**Directions**
Return exactly the listing's lines, from its first line to the line holding "Open the 系统设置 section", ends included.

- Opening Delimiter -

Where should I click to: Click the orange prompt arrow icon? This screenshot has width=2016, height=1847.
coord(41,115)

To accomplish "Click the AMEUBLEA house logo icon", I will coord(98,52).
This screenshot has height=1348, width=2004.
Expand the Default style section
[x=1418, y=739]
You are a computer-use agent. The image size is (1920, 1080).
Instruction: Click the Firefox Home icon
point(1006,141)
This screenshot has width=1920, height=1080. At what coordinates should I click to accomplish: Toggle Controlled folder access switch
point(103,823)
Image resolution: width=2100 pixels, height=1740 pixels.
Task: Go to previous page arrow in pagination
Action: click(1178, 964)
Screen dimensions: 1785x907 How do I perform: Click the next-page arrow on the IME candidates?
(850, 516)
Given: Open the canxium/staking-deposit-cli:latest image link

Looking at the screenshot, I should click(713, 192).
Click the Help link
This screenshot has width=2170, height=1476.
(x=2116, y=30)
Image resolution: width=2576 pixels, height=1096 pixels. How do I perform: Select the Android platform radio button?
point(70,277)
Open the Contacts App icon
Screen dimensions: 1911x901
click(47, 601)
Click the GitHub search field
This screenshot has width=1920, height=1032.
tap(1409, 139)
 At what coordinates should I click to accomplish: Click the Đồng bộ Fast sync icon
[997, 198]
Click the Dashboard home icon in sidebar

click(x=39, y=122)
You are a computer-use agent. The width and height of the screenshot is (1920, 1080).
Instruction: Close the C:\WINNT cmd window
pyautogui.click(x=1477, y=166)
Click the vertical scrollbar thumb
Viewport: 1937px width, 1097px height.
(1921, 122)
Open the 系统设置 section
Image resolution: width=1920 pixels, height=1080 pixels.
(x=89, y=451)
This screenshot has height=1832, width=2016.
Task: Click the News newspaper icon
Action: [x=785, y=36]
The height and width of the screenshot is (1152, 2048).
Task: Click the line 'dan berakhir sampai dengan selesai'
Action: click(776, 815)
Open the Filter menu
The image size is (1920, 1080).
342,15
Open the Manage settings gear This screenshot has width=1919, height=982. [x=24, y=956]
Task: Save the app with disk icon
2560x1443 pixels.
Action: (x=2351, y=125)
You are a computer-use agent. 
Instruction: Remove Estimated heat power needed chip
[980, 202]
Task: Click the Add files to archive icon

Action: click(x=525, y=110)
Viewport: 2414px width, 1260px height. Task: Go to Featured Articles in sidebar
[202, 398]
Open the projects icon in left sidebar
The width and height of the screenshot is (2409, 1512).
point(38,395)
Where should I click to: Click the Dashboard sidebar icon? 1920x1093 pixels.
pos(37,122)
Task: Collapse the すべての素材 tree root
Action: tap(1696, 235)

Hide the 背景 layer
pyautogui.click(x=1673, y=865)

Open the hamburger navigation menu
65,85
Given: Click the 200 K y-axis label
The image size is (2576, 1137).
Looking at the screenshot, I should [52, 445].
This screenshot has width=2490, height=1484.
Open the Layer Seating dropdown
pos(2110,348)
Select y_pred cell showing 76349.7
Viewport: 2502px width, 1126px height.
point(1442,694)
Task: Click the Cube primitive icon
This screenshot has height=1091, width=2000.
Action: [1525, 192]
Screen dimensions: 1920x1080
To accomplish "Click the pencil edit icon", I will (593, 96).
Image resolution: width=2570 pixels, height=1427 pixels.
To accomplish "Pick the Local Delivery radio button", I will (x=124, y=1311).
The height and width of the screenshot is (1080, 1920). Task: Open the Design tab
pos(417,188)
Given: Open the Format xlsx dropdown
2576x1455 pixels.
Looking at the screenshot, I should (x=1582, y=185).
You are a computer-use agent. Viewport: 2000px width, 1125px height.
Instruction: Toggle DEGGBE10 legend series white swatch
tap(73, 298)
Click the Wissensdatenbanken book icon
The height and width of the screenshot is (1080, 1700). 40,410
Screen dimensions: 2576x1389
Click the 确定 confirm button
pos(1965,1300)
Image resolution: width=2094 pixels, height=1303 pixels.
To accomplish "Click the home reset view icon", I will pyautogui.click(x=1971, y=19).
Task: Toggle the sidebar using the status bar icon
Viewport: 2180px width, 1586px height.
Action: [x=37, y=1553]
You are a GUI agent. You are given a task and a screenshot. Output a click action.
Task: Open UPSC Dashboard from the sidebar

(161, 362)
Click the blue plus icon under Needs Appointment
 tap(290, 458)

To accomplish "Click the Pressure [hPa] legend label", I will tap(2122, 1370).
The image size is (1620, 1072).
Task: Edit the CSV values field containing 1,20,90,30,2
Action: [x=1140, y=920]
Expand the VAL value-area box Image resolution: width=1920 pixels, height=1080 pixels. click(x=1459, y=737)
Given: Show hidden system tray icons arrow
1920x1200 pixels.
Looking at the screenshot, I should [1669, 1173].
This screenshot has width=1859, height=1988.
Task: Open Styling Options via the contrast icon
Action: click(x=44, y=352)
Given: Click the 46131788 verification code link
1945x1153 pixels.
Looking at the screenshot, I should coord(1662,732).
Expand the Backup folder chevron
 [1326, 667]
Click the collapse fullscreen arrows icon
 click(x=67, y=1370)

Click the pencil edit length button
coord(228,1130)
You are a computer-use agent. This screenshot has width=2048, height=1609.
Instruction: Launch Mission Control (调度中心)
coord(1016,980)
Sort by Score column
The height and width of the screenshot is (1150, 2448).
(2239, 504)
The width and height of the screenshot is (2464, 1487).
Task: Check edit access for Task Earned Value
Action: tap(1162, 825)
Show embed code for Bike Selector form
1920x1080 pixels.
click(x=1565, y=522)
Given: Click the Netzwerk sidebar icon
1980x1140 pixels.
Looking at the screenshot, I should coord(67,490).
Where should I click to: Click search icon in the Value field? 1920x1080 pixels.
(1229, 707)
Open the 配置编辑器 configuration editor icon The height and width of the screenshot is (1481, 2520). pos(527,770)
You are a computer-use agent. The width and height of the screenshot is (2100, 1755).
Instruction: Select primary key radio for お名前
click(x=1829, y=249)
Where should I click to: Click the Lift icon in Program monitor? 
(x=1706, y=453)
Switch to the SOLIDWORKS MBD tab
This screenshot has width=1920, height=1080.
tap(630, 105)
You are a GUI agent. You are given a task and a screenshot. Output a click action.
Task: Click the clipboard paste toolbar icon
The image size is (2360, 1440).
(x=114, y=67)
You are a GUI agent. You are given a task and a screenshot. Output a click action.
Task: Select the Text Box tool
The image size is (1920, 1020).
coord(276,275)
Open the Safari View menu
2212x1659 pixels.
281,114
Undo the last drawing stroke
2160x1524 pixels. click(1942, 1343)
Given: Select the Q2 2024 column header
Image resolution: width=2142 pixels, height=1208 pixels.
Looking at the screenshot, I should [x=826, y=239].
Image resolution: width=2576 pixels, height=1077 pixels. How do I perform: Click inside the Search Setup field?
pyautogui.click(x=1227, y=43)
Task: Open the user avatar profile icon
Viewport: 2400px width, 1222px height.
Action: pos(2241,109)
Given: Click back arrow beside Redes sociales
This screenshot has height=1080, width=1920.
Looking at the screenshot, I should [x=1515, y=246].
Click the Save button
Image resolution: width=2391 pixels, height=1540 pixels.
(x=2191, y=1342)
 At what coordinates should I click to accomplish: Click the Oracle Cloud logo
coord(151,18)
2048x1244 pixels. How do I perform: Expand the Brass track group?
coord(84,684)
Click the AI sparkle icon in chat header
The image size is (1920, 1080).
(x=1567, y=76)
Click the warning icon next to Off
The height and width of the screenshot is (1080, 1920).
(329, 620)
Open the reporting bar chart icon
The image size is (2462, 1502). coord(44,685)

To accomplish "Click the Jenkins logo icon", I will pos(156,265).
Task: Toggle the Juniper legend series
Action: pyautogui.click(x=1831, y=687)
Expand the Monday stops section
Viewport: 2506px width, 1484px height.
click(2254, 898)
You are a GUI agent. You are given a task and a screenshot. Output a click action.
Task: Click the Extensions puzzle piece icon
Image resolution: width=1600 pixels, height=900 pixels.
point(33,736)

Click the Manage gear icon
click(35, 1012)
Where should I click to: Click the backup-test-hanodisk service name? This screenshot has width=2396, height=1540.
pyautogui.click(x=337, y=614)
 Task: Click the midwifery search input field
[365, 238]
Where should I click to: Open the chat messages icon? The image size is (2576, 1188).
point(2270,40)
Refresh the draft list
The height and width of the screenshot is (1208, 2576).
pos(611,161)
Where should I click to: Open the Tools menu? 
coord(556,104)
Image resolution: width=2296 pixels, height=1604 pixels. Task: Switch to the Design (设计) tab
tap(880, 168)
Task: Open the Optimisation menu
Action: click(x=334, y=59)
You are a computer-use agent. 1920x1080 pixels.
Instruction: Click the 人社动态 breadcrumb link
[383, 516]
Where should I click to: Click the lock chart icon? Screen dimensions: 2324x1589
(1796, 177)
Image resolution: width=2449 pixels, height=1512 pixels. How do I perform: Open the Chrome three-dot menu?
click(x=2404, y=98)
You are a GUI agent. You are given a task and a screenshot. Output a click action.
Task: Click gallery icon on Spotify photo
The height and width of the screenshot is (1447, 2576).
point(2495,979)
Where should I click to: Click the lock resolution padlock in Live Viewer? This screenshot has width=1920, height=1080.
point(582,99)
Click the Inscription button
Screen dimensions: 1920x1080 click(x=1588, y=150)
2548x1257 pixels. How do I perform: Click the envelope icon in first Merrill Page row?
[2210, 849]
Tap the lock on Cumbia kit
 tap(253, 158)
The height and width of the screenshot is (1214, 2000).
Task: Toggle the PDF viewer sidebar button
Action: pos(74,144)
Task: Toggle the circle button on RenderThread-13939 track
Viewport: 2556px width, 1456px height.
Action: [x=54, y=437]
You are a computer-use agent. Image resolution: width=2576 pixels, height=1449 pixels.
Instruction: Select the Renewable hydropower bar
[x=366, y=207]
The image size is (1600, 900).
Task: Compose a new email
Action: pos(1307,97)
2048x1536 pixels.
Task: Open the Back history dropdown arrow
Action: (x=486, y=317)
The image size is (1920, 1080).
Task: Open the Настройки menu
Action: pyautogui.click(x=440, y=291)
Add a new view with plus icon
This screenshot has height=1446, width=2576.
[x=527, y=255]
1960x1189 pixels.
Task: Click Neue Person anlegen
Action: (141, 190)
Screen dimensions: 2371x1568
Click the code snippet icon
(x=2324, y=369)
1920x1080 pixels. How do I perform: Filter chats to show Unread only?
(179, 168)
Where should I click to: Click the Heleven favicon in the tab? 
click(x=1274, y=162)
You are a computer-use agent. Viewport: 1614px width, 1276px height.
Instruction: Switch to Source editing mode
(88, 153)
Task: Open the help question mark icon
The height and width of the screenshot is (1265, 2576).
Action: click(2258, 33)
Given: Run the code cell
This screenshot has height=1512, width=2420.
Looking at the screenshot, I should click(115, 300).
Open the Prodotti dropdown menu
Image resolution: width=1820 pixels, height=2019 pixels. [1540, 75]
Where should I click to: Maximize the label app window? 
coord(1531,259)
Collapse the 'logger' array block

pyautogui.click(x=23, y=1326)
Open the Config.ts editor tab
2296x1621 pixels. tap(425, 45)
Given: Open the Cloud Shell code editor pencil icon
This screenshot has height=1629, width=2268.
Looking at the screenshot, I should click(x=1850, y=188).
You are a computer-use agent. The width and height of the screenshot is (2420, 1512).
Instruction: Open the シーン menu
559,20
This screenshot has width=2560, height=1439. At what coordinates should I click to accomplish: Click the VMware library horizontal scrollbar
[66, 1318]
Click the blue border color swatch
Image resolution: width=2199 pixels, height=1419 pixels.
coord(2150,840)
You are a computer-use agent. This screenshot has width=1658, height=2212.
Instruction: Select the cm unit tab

- Closing Delimiter -

**Final answer**
Where should I click to: Click the orange prompt arrow icon? This screenshot has width=2016, height=1847.
coord(41,115)

To accomplish "Click the AMEUBLEA house logo icon", I will coord(98,52).
This screenshot has height=1348, width=2004.
Expand the Default style section
[x=1418, y=739]
You are a computer-use agent. The image size is (1920, 1080).
Instruction: Click the Firefox Home icon
point(1006,141)
This screenshot has width=1920, height=1080. At what coordinates should I click to accomplish: Toggle Controlled folder access switch
point(103,823)
Image resolution: width=2100 pixels, height=1740 pixels.
Task: Go to previous page arrow in pagination
Action: click(1178, 964)
Screen dimensions: 1785x907 How do I perform: Click the next-page arrow on the IME candidates?
(850, 516)
Given: Open the canxium/staking-deposit-cli:latest image link

Looking at the screenshot, I should click(713, 192).
Click the Help link
This screenshot has width=2170, height=1476.
(x=2116, y=30)
Image resolution: width=2576 pixels, height=1096 pixels. How do I perform: Select the Android platform radio button?
point(70,277)
Open the Contacts App icon
Screen dimensions: 1911x901
click(47, 601)
Click the GitHub search field
This screenshot has width=1920, height=1032.
tap(1409, 139)
 At what coordinates should I click to accomplish: Click the Đồng bộ Fast sync icon
[997, 198]
Click the Dashboard home icon in sidebar

click(x=39, y=122)
You are a computer-use agent. The width and height of the screenshot is (1920, 1080).
Instruction: Close the C:\WINNT cmd window
pyautogui.click(x=1477, y=166)
Click the vertical scrollbar thumb
Viewport: 1937px width, 1097px height.
(1921, 122)
Open the 系统设置 section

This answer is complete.